Common computed tomographic (CT) findings with intentional trauma. An 18-month-old boy was shaken and thrown to the floor by his mother's boyfriend 3 hours prior to the CT examination. Subsequent CT imaging (not shown) demonstrated worsening edema over the next few days. The child died 5 days later. A, Note the acute convexity subdural hemorrhage adjacent to the right frontal lobe and along the tentorium (arrows). B, A more superior CT image shows a right posterior interhemispheric subdural hematoma (arrow).
Hemorrhage over the cerebral convexities was almost as common as interhemispheric hemorrhage, occurring in 137 children (47%). Convexity and interhemispheric subdural hematomas occurred simultaneously in 96 (52%) of the 184 patients with subdural hematoma. Intentional injury was the most common cause of convexity subdural hematoma, occurring in 99 patients (72%). Unintentional injuries accounted for only 14 (10%) of the convexity subdural hematomas; most were caused by severe injuries, such as motor vehicle collisions, falls from more than 2 m, or infant walker–stair injuries. Only 3 patients with this pattern of hemorrhage fell less than 2 m.
Acute intracranial hemorrhage with coexistent low attenuation subdural hygromas occurred in 43 patients (15% of the study population). Associated hemorrhages included 1 epidural hemorrhage, 29 interhemispheric subdural hematomas, 37 convexity subdural hematomas, 1 subarachnoid hemorrhage, 1 petechial hemorrhage, and 1 intraventricular hemorrhage. All patients with hygromas were in the intentional injury or intent uncertain categories.

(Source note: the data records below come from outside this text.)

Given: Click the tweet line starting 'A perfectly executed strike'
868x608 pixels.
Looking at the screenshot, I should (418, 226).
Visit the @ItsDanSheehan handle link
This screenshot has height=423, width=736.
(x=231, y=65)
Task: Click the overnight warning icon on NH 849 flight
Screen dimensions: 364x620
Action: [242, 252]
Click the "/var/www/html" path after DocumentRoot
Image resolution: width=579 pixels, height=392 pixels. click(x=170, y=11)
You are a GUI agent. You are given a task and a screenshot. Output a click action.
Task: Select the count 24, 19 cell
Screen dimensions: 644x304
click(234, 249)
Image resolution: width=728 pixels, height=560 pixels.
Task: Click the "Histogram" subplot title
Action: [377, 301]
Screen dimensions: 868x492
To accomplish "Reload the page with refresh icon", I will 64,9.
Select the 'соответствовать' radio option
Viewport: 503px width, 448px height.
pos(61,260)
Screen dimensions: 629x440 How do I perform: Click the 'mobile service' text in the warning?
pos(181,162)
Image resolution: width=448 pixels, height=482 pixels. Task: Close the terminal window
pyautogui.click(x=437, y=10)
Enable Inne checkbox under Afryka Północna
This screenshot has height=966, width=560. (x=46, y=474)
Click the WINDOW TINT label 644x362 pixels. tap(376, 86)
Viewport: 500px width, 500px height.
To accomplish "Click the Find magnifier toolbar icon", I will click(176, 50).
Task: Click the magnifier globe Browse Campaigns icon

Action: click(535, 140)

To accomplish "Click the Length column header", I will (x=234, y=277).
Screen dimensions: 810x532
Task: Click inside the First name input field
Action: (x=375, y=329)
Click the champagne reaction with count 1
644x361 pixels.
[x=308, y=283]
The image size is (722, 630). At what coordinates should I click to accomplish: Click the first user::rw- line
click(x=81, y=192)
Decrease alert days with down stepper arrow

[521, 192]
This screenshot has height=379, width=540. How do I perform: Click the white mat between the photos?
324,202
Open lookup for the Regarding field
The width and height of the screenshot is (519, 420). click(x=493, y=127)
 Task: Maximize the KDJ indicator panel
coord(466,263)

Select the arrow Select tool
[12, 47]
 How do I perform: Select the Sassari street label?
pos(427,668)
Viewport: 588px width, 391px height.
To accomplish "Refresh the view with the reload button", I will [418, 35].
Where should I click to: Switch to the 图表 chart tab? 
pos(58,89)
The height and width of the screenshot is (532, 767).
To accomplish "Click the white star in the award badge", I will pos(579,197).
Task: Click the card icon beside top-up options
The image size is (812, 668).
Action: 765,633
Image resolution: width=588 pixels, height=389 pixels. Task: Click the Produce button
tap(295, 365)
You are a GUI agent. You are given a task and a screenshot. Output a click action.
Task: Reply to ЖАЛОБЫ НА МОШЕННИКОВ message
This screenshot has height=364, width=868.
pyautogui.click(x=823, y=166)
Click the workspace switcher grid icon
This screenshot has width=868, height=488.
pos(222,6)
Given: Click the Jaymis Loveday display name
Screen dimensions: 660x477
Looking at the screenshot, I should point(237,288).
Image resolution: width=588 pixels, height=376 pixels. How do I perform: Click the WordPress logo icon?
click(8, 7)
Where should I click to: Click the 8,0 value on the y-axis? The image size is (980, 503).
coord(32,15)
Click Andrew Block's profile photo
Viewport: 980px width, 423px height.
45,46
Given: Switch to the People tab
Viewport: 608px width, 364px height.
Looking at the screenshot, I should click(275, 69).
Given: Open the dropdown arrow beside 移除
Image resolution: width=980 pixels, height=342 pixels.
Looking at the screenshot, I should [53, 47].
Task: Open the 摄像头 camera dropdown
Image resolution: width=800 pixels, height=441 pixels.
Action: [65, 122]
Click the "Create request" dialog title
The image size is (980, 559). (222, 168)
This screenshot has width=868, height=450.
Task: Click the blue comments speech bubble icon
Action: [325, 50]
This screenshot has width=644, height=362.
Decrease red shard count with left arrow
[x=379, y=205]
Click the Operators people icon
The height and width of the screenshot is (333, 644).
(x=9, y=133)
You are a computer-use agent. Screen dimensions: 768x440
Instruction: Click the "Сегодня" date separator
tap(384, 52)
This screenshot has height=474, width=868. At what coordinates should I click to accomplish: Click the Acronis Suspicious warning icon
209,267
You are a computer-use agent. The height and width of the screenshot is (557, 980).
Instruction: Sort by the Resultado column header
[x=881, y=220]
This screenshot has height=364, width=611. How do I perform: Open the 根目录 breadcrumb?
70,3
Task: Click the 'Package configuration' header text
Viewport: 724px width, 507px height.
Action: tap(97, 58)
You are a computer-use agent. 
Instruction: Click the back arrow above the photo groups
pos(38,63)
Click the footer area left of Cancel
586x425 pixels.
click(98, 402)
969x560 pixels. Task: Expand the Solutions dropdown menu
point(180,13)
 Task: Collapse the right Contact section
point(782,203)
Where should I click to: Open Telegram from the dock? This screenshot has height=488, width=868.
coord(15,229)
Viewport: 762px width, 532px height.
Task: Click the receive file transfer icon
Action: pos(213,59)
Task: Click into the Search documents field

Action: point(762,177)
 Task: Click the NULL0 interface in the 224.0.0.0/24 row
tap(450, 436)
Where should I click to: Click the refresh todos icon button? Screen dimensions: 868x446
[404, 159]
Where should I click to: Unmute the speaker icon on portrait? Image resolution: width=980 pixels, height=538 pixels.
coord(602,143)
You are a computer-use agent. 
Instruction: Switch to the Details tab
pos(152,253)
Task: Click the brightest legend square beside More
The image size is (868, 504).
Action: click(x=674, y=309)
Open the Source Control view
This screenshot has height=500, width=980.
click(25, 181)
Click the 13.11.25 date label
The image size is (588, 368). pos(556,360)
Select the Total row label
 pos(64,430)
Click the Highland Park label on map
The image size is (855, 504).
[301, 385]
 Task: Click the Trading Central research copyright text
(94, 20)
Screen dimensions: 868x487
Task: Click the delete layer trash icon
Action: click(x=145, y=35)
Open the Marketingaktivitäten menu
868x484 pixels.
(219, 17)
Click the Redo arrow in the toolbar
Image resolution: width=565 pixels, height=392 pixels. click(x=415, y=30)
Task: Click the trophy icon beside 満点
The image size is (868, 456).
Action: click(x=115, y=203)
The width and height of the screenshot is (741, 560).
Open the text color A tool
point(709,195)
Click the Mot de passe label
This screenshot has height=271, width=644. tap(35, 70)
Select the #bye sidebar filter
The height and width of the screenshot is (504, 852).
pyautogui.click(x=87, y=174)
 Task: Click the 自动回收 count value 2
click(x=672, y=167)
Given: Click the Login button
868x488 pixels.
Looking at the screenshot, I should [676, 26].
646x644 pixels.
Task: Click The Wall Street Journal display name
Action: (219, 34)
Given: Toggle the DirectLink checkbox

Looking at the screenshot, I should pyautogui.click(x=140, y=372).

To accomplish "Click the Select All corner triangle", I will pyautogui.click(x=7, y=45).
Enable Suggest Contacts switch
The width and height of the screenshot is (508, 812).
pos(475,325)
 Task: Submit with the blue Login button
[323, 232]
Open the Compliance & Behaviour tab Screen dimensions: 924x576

Epidural hematomas occurred in 80 patients (27%). Epidural hematomas were most frequently associated with unintentional injuries (62 patients [78%]) and were uncommon with intentional injury (14 patients [18%]). Thirty-nine epidural hematomas (63%) related to unintentional injury were caused by a fall. Most of the epidural hematomas were small, and not associated with other injuries; 69 (86%) were less than 1 cm thick and were isolated (Figure 2).
Common computed tomographic (CT) appearance of unintentional head trauma. A small (probably venous) epidural hematoma is present on the right side (arrow) in a 16-day-old boy who had fallen from his mother's arms onto a concrete floor. Bone windows (not shown) demonstrated a skull fracture. This hematoma resolved without surgical evacuation, and the child made a complete clinical recovery.
Subarachnoid hemorrhage occurred in 36 patients (12%); a coexisting intracranial injury (edema or other area of hemorrhage) was identified in 27 (75%) of these 36 patients. Unintentional injuries were more common than intentional injuries in patients with subarachnoid hemorrhage (61% vs 33%). Nine (41%) of the 22 patients with subarachnoid hemorrhage who had unintentional injuries had fallen; 10 (45%) were involved in motor vehicle collisions.
Petechial parenchymal hemorrhage was identified in 45 (15%) of the 293 patients. Twenty-seven patients (60%) with petechial hemorrhage had unintentional trauma and 15 (33%) had intentional trauma. Thirty-two patients (71%) with petechial hemorrhage had a skull fracture.
Edema accompanied intracranial hemorrhage in 85 patients (29%). In 80 patients (94%) the edema occurred in conjunction with an interhemispheric subdural hematoma or a convexity subdural hematoma. Sixty-six patients (78%) with edema were classified in the intentional injury category.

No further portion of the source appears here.